Nelle corde dei Seratones ci sono blues, rock, soul, (neo)psichedelia, progressività, tocchi southern e una evidente e travolgente smania di esprimere tutto questo nelle canzoni. Con misura, però. Nel senso che in questo sprint creativo non ci sono mai confusione o disordine. O almeno non più di quanto non sia d’uopo, ossia di quanto la stessa band nata in Louisiana non voglia esprimere, in maniera tanto volubile quanto efficace.Di più: il fatto di aver registrato i brani in presa diretta, in poche e mirate sessioni in studio, rende il sound incredibilmente verace e istintivo, qualità capace di rendere ancora più focoso un atteggiamento già di per sé piuttosto caldo. Si prendano ad esempio i primi scampoli della track list, l’iniziale “Chocking on Your Spit” e “Headtrip”: la prima, arrembante e dallo spregiudicato carattere settantino spiana la strada, la seconda, più strutturata e tosta raccoglie la sfida e mette pepe ad un costrutto che si presenta già dai suoi primi passi come un’esperienza capace di modificare qualsiasi emozione sia predominante in quel momento per portarla ad un livello superiore. Oppure l’accoppiata “Chandelier”-”Sun”, con la prima a spingere su una ruffianeria relativamente elegante, fatta di soul e blues miscelati, e la seconda a pigiare sul pedale del rock con memorie punk a fare da pungolo e vocals potenti ma anche sbarazzini nel loro puntare verso sud ma con qualcosa di deeppurpleiano nei desideri, a segnare il passo di un rock scatenato e solo vagamente psicotropo.

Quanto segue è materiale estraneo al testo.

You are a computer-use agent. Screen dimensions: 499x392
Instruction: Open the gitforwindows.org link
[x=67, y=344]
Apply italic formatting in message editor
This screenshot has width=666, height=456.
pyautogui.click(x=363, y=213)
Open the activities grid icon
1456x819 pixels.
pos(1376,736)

Poi, pian pianino l’album si spegne, scoprendosi man mano che le canzoni si susseguono sempre più stanco e privo di gagliardia. Non a caso la conclusiva “Keep Me”- assieme alla title track- risulta a conti fatti il principale punto debole del disco, quasi un ritirarsi in meditazione dopo aver buttato fuori tutte le energie che si erano accumulate man mano che il disco prendeva forma.Posso dirvi che anche questa sensazione di iniziare ad arrendersi alla spossatezza dopo aver dato tutto ha un suo fascino, ma questa è una considerazione del tutto personale. Quello che accende veramente il gusto per l’ascolto è comunque la vitalità e la brillantezza di un sound vivo e trascinante come quello proposto dai Seratones nel loro debutto sulla lunga distanza. E poi l’esuberanza di AJ Haynes, capace di essere contemporaneamente valchiria rock e una spiritata Skye Edwards trasferita oltreoceano, una Janelle Monae elettrizzata e, contemporaneamente, un’elegante elaborato di soul classico e viscerale ed alcolico blues sudista.
Ma in realtà forse la vera chiave di volta è che AJ Haynes è AJ Haynes, con la sua personalità trasbordante e un fascino con pochissimi pari. E un gruppo che ha saputo riconoscere tutto questo e si è proposto per elevarne le qualità come una squadra che gioca per il proprio fuoriclasse. Tutto decisamente meraviglioso!